I have three paid off with two more to go. I don’t regret paying them at all.
Post # 102
@renwoman: I think the undergrad/grad degree varies by field. For me in Engineering, a grad degree isn’t extremely important. We can receive professional designations with an undergrad. Graduate studies in Engineering are useful if you are interested in working in research or want to work in education. This is my opinion of course, but the majority of the engineers I’ve worked with at consulting firms and construction companies only have undergrad degrees.
Post # 103
@Aquaria: It’s so frustrating. We don’t have to pay everything up front, but it’s still a huge chunk of change every month. I’ve heard from other graduates of my school that they almost failed their certification exams because most of the test were things we were never taught. We were promised all kinds of hands on experience but I’ve been inside a lab four times in the last 8 months of school. It’s a pharmacy technician program, and if I had done any kind of research, I would have known that I didn’t need schooling for this. My tuition is $16,000 for a 10 month program, and half the people that finish there can’t find jobs because we’re just barely accredited. Of course, I didn’t find out about the accreditation issue until I was 6 months into the program, so too much money invested to go elsewhere.

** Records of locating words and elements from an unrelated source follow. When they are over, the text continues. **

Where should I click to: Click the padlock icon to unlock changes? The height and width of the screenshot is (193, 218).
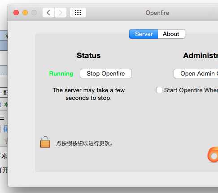coord(45,142)
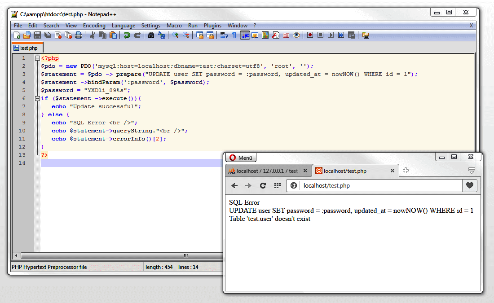Save all open files
This screenshot has width=494, height=303.
(x=48, y=35)

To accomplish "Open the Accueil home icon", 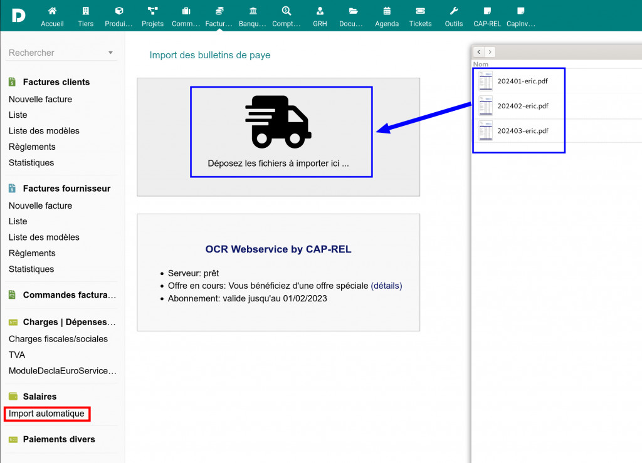I will (x=52, y=11).

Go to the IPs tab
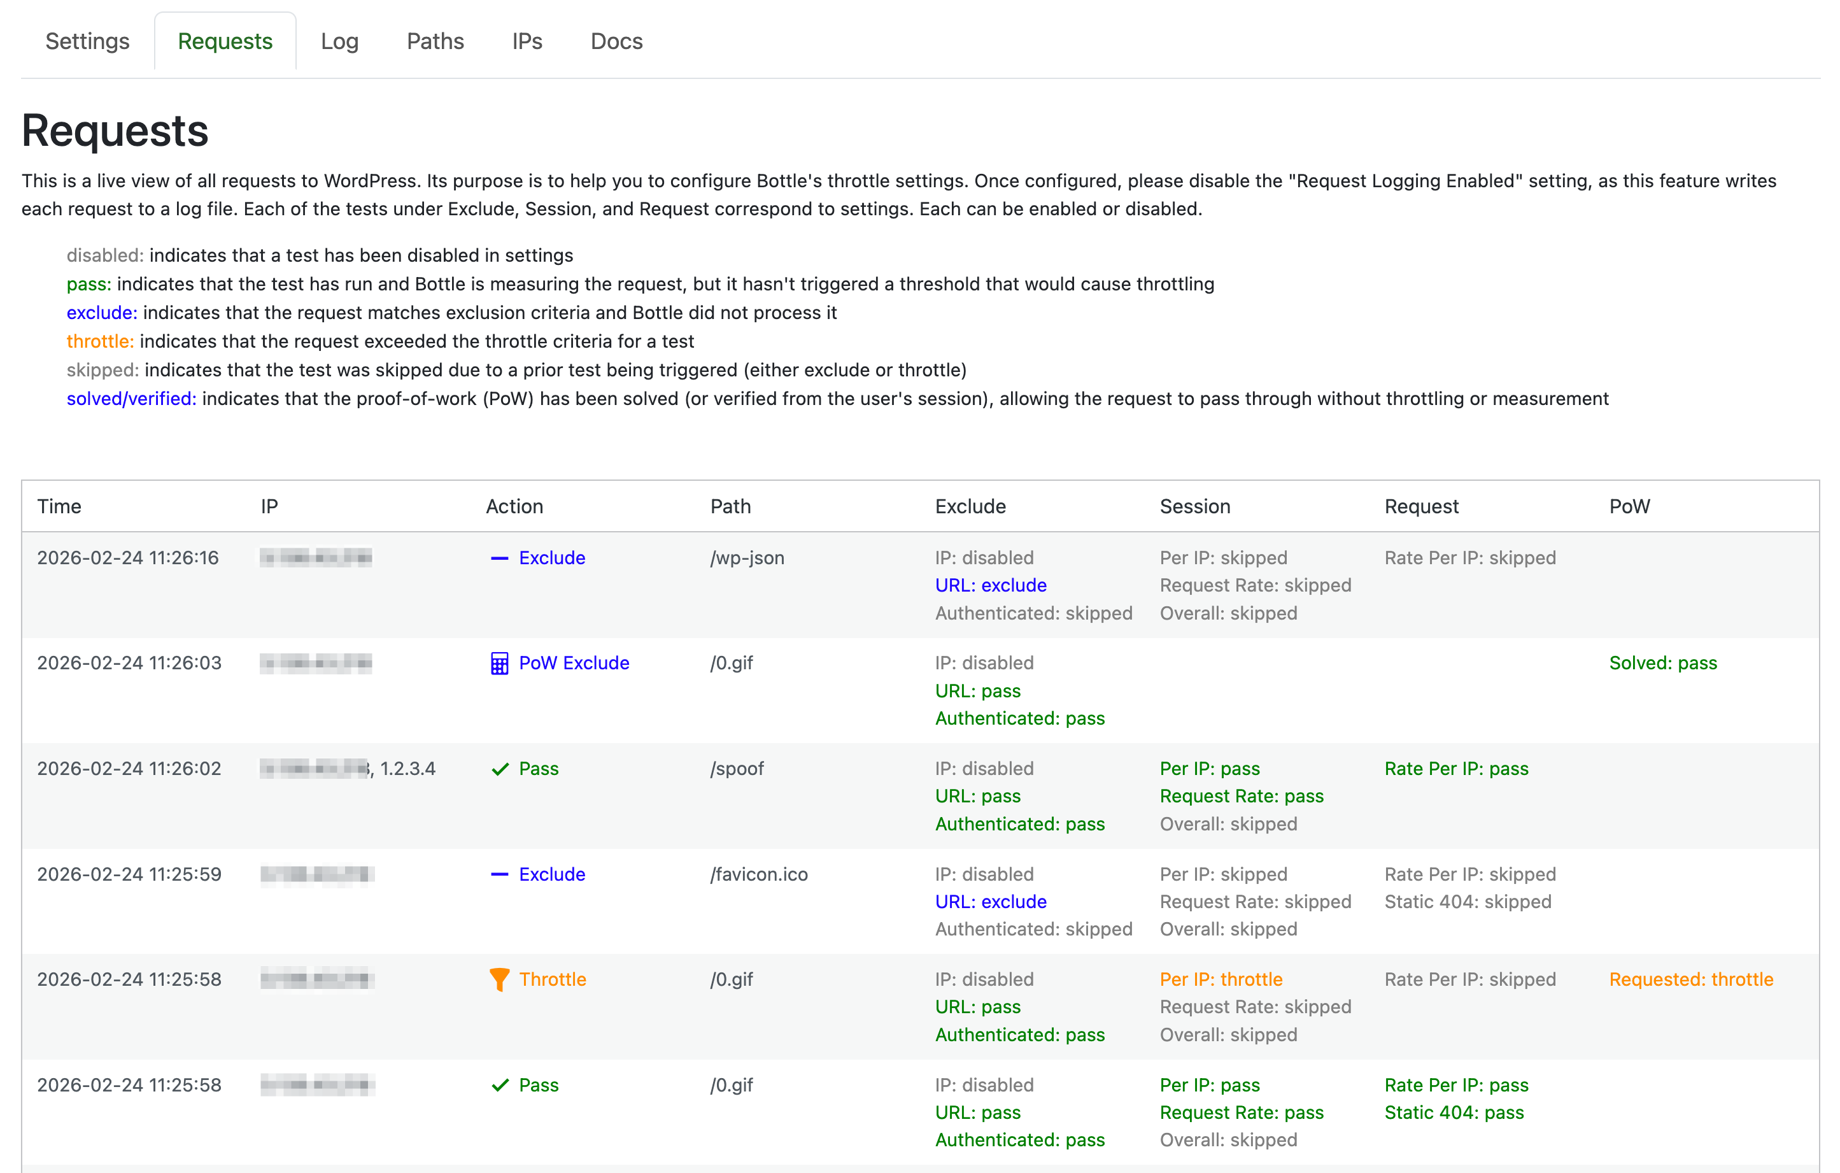click(526, 41)
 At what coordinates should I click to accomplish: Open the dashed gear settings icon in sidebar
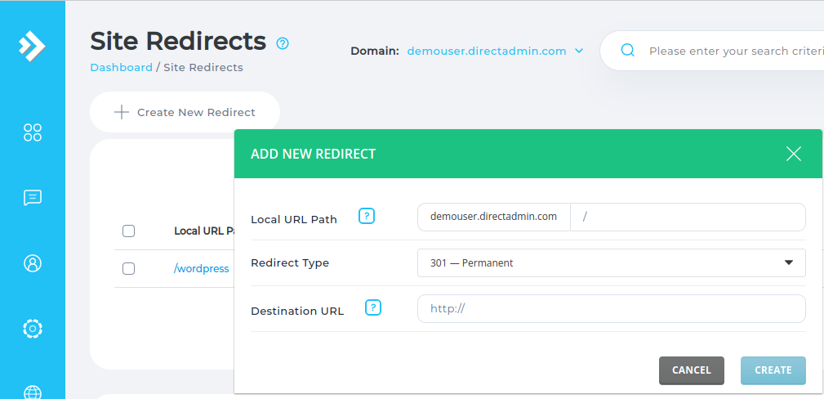[33, 329]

I finish in November and hopefully I manage to find a job that will pay the bills. I still want to finish my Bachelor’s degree. I’m only irritated that I’ve spent the last 10 months at an iffy school when I could have been finishing up my Bachelor’s. Hind sight is 20/20 though.
Post # 104
Mine were a waste. I only went for one semester though and when I realized I could care less about university, I dropped out even though I was making really good grades. Instead I went and got a certification which benefited me way more than my stint in university did, and cost way less money.
Post # 105
@renwoman: I don’t see how student loans would ever not be worth it. If you need to go to college and don’t have the cash, that’s the only way to further your education. I’m willing to bet that most of the people who regret their loans are people who either didn’t finish school, people who took out more then they should have or people who took out an astronomical amount for a career with low pay.
Post # 106
I think my loans were worthwhile simply because they put me in the “college educated” social category. People with college degrees divorce less often, get less Alzheimer’s disease, have better overall health, and so on. Plus people with college degrees tend to marry others with college degrees, who bring the same social benefts to the partnership. The social benefits are almost more worthwhile than the economic benefts!